Collected data
============

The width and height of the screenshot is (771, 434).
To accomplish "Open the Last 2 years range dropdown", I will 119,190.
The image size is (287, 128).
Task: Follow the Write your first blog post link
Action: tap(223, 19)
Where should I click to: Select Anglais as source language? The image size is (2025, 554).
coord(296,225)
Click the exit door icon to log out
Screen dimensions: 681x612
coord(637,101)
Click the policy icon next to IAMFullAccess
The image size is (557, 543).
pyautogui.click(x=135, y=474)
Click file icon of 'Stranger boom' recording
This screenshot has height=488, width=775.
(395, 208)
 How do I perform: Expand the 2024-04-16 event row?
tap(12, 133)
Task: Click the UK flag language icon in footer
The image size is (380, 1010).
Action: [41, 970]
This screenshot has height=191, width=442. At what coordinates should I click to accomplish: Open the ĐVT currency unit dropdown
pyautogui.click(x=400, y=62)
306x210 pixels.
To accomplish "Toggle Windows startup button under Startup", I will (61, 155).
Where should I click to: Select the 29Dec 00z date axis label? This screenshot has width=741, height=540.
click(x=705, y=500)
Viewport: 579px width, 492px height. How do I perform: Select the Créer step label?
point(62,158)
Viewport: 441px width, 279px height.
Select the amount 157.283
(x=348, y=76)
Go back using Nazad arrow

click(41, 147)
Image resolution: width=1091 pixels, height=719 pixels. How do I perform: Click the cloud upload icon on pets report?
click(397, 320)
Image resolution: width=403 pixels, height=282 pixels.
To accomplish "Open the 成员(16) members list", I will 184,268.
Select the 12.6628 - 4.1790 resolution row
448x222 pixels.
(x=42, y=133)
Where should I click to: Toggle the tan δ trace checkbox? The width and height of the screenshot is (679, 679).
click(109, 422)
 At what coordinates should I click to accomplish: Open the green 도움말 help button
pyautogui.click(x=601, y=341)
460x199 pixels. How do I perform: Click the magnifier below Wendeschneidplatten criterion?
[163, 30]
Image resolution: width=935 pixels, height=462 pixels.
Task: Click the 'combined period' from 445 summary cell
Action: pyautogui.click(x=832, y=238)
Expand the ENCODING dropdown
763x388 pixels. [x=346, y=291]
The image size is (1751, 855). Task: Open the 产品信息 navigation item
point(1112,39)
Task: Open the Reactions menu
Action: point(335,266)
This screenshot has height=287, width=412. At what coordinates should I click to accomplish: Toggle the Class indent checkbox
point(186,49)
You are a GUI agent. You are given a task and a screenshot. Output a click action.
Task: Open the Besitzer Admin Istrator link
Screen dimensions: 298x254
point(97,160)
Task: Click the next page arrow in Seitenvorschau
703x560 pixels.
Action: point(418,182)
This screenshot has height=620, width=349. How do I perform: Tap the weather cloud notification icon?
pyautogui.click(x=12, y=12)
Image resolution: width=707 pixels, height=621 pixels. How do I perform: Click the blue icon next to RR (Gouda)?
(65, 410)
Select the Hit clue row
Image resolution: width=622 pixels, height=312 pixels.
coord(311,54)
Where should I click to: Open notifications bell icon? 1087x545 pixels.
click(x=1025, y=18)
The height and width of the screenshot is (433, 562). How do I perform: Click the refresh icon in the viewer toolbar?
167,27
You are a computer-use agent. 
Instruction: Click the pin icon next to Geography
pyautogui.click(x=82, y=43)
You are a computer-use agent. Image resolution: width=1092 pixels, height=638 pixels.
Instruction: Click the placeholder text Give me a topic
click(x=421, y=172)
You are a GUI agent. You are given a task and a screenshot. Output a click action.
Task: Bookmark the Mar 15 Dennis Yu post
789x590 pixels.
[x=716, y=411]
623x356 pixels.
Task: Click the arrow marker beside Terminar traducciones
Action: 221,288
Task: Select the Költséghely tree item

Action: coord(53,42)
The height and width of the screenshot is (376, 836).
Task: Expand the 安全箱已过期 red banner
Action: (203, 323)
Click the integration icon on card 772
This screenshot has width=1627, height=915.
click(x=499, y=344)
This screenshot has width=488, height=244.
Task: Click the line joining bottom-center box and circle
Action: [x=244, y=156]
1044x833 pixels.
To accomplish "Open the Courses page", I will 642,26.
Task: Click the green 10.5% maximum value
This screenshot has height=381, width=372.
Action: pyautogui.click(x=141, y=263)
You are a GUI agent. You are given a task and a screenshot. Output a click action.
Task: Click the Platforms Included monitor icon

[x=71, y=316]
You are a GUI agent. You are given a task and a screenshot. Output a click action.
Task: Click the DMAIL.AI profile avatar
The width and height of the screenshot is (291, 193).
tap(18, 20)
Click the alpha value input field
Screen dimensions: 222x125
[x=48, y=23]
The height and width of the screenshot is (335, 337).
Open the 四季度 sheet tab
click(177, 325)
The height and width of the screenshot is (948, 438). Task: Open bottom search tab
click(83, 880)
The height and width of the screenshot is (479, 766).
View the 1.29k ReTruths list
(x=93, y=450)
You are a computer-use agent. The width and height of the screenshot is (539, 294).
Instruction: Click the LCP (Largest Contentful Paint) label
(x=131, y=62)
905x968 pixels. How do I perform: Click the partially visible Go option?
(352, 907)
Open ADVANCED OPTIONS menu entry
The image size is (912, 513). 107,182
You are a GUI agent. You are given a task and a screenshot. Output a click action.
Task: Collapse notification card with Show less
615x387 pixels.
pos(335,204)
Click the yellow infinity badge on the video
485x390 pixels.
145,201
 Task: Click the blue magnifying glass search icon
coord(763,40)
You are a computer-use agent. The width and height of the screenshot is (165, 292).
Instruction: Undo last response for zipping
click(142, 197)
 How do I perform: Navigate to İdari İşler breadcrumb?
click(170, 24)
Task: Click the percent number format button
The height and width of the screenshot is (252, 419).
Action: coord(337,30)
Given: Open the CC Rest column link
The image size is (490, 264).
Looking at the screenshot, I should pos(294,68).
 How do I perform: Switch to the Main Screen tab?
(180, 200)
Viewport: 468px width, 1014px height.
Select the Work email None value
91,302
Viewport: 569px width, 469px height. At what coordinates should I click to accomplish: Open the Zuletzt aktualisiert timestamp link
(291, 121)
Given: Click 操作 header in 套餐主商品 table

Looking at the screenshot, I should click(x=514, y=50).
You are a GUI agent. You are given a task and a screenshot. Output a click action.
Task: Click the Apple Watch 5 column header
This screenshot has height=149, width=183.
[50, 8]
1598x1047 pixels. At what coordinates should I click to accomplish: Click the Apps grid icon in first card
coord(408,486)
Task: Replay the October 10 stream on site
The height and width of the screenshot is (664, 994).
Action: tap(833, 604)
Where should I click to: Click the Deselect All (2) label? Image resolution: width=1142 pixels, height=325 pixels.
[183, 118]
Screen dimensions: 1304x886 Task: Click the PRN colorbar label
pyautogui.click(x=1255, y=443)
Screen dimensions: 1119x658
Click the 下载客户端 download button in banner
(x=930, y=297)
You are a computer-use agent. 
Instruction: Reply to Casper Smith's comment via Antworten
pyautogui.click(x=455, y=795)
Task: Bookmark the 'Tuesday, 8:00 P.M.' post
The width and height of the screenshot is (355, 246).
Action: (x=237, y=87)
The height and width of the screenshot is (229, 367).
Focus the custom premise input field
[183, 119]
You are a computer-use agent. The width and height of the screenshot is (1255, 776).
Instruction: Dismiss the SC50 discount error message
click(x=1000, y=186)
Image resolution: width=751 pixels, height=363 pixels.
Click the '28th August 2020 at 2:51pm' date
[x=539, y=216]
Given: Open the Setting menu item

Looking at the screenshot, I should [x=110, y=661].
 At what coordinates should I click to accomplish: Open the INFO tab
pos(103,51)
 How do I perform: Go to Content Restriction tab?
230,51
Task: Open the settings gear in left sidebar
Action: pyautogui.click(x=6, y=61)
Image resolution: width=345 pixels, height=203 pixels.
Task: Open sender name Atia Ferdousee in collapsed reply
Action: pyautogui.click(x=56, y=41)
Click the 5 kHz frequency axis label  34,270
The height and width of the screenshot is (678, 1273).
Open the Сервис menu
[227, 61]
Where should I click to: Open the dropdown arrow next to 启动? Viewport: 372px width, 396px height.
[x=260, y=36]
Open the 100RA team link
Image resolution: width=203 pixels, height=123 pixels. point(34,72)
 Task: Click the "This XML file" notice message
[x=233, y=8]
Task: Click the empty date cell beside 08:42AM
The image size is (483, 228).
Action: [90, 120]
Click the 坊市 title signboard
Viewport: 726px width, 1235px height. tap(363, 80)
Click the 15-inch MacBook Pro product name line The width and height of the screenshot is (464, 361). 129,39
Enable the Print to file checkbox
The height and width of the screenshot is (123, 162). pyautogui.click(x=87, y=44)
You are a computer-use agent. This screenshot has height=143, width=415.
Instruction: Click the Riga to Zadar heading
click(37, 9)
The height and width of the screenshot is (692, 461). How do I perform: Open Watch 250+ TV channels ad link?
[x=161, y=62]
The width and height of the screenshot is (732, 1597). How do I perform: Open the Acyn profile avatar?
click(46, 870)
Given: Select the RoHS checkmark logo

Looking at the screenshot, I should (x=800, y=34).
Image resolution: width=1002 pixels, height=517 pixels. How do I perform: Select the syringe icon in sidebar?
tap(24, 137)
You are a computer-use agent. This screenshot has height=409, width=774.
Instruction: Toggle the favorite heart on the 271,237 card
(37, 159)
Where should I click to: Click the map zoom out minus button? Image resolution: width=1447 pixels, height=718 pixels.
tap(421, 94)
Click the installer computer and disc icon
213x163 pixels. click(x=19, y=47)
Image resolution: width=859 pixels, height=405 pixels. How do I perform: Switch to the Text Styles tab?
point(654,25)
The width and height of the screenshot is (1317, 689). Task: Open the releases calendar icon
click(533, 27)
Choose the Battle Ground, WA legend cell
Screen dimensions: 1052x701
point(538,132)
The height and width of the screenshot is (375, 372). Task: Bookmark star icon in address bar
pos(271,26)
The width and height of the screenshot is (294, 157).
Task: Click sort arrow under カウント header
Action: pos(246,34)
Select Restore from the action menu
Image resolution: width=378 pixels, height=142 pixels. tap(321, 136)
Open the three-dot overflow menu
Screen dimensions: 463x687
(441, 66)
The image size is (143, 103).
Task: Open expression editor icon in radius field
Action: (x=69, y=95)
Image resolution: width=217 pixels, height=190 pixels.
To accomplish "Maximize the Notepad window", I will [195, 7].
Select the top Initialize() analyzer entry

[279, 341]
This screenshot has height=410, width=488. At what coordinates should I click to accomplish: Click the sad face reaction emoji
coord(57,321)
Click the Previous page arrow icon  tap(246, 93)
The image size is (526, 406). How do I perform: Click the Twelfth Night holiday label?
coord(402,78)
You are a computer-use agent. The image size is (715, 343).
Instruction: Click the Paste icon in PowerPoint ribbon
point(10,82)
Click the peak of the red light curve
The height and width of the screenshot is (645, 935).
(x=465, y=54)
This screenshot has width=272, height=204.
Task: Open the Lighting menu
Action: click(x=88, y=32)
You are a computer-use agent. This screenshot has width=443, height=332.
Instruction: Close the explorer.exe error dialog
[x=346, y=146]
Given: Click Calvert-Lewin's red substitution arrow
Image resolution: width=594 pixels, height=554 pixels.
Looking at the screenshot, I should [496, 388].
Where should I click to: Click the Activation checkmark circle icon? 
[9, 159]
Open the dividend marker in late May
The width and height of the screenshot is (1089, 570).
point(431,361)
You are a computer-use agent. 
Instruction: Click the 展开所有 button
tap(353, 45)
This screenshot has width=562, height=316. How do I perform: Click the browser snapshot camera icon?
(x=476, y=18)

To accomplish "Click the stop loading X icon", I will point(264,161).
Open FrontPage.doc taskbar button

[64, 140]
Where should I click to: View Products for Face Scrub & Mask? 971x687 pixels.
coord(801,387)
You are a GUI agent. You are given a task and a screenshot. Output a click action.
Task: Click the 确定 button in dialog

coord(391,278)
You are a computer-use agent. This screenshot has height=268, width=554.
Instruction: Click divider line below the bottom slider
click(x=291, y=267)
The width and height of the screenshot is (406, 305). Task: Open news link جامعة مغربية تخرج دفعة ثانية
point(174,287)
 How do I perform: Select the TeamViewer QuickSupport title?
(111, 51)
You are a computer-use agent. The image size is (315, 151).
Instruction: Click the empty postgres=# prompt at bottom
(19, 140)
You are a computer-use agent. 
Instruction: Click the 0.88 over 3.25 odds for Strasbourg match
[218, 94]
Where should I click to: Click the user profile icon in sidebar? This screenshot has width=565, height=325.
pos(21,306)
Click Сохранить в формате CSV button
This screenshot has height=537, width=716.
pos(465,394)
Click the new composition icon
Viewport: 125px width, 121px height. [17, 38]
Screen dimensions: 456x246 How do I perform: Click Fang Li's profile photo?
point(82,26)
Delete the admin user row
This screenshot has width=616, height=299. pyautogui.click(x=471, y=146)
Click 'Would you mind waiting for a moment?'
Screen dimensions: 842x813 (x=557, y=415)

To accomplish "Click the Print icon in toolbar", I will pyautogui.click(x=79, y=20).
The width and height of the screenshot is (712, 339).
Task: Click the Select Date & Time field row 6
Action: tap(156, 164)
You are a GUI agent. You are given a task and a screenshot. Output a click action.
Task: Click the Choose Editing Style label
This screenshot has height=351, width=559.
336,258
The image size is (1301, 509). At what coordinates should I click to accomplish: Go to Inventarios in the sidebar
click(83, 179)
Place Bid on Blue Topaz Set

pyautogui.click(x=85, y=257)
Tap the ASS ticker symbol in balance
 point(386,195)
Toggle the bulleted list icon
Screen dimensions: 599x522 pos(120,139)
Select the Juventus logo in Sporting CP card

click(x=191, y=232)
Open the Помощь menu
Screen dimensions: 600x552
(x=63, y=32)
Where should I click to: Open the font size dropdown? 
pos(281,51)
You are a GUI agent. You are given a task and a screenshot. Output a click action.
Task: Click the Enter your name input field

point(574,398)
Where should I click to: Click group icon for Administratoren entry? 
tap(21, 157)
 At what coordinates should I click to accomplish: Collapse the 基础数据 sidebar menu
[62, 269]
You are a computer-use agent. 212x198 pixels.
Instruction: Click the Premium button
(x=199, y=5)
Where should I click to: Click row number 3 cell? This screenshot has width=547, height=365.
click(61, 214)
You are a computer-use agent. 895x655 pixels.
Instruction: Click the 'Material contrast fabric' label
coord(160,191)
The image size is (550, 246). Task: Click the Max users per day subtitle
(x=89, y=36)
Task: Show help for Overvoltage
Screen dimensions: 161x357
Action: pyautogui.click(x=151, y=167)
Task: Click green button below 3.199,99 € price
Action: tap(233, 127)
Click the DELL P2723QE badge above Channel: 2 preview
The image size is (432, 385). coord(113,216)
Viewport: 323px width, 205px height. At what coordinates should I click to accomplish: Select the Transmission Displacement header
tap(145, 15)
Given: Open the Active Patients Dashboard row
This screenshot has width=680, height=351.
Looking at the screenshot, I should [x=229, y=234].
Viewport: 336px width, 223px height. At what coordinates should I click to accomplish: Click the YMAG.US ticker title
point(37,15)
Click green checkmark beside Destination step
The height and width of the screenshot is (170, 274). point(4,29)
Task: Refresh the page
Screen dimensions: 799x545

============

Your task: Your answer consists solely of the lines from the top of the records above through the line that contains "Click the policy icon next to IAMFullAccess", each echoed exactly.

Response for this exercise:
The width and height of the screenshot is (771, 434).
To accomplish "Open the Last 2 years range dropdown", I will 119,190.
The image size is (287, 128).
Task: Follow the Write your first blog post link
Action: tap(223, 19)
Where should I click to: Select Anglais as source language? The image size is (2025, 554).
coord(296,225)
Click the exit door icon to log out
Screen dimensions: 681x612
coord(637,101)
Click the policy icon next to IAMFullAccess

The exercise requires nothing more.